Friday, November 19, 2021

Mathias Clasen's "A Very Nervous Person's Guide to Horror Movies"

Mathias Clasen is Associate Professor of Literature and Media Studies at Aarhus University. He is interested in the paradox of horror and researches the psychological underpinnings of horror from an evolutionary perspective. He has also conducted empirical studies on the psychology and physiology of haunted house visitors. Clasen is the author of Why Horror Seduces (2017) and associate editor of the journal Evolutionary Studies in Imaginative Culture.

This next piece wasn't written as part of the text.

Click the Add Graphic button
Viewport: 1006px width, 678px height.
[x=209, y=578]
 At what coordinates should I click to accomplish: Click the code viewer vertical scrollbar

He applied the “Page 99 Test” to his new book, Deplorable: The Worst Presidential Campaigns from Jefferson to Trump, and reported the following:
My book is addressed to a person who is nervous yet curious about horror movies, and page 99 is the last page in a chapter called “I’m Nervous that Watching Horror Makes Me Look Stupid.” The chapter is about the bias and prejudice that surround the horror genre, which is often perceived as a stupid or even dangerous kind of fiction, and so somebody might legitimately be worried about condescending looks if they admit to being a huge slasher fan, or a torture porn buff, or a connoisseur of zombie apocalypse movies. Toward the end of the chapter I briefly talk about literally looking stupid, like when you’re watching a horror movie and a powerful jump scare makes you jump out of the seat with a piercing scream. To illustrate that idea, there’s an image [inset left. click to enlarge] on page 99 showing a young woman in a Danish haunted house, Dystopia Haunted House, who is so powerfully startled by an actor that she falls off a couch to her companions’ great amusement. The image is from a surveillance camera that was mounted in that room as part of a research project conducted by myself and my colleagues in the Recreational Fear Lab at Aarhus University. So, yes, somebody opening the book to page 99 would get a fairly accurate idea of the tone and subject matter of the book—a light-hearted yet serious attempt to explain in accessible terms what science tells us about horror movies and their effects, and what a nervous person can do to mitigate those effects. (The bad news is that there’s little you can do to shield yourself from a well-executed jump scare, but that’s the topic of a separate chapter in the book.)